------ Input data
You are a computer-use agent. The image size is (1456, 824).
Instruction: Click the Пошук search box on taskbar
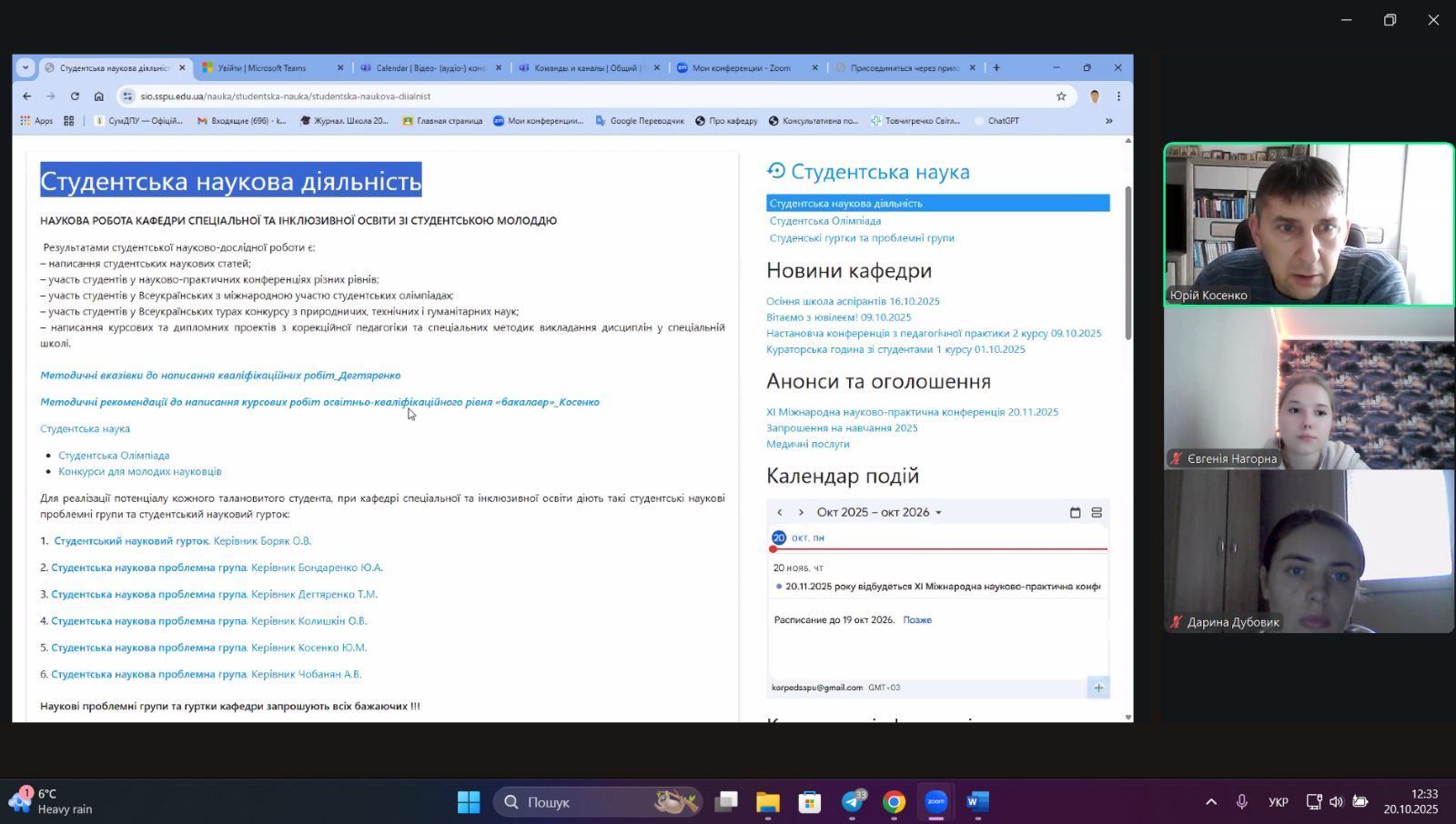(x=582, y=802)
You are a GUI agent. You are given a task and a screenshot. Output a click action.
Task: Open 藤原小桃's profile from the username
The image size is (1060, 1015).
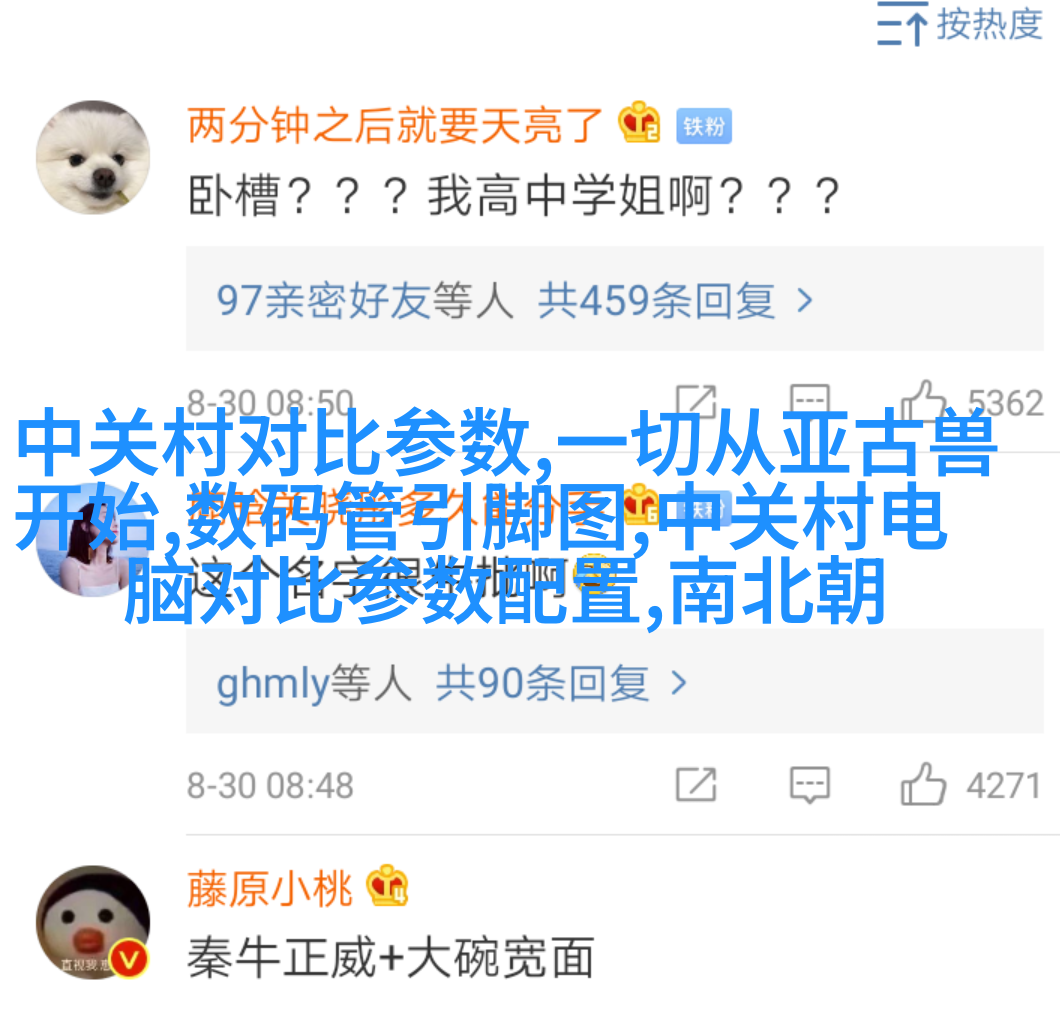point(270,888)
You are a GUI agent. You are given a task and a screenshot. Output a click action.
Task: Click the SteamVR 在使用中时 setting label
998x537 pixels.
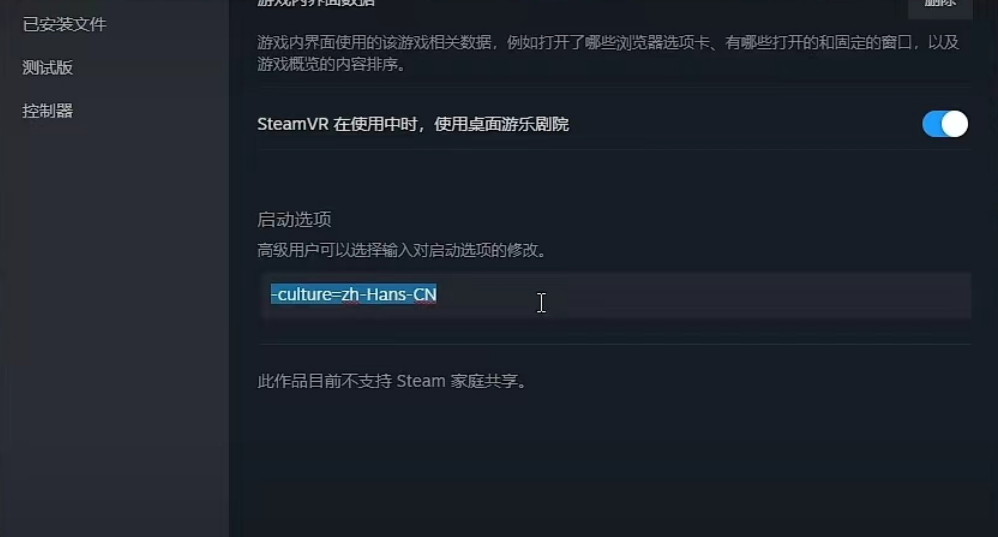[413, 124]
------------
------ Input data
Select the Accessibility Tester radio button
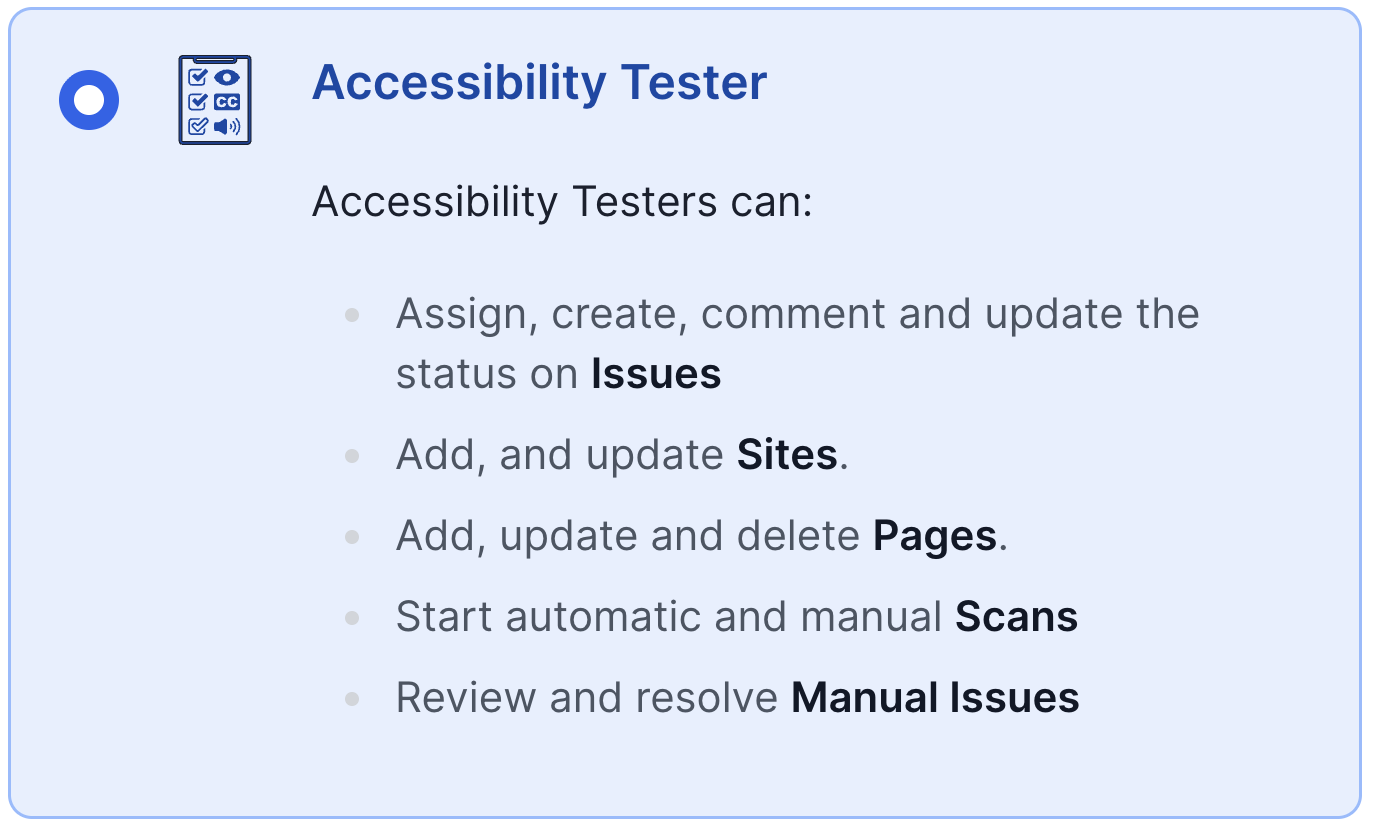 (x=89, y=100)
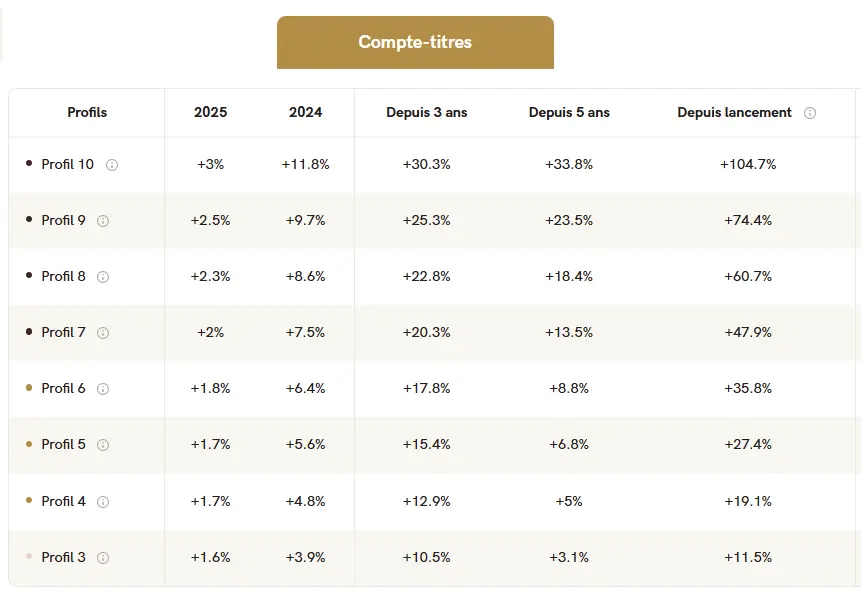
------------
What you need to do
Reproduce the records word for word, starting at the line that contains "You are a computer-use" and ending at the line that contains "point(270,888)", with both of those lines included. Leave the pictures out of your copy.

Answer to the problem
You are a computer-use agent. The image size is (1456, 824).
Instruction: Click the Пошук search box on taskbar
(x=582, y=802)
You are a GUI agent. You are given a task and a screenshot. Output a click action.
Task: Open 藤原小桃's profile from the username
The image size is (1060, 1015).
point(270,888)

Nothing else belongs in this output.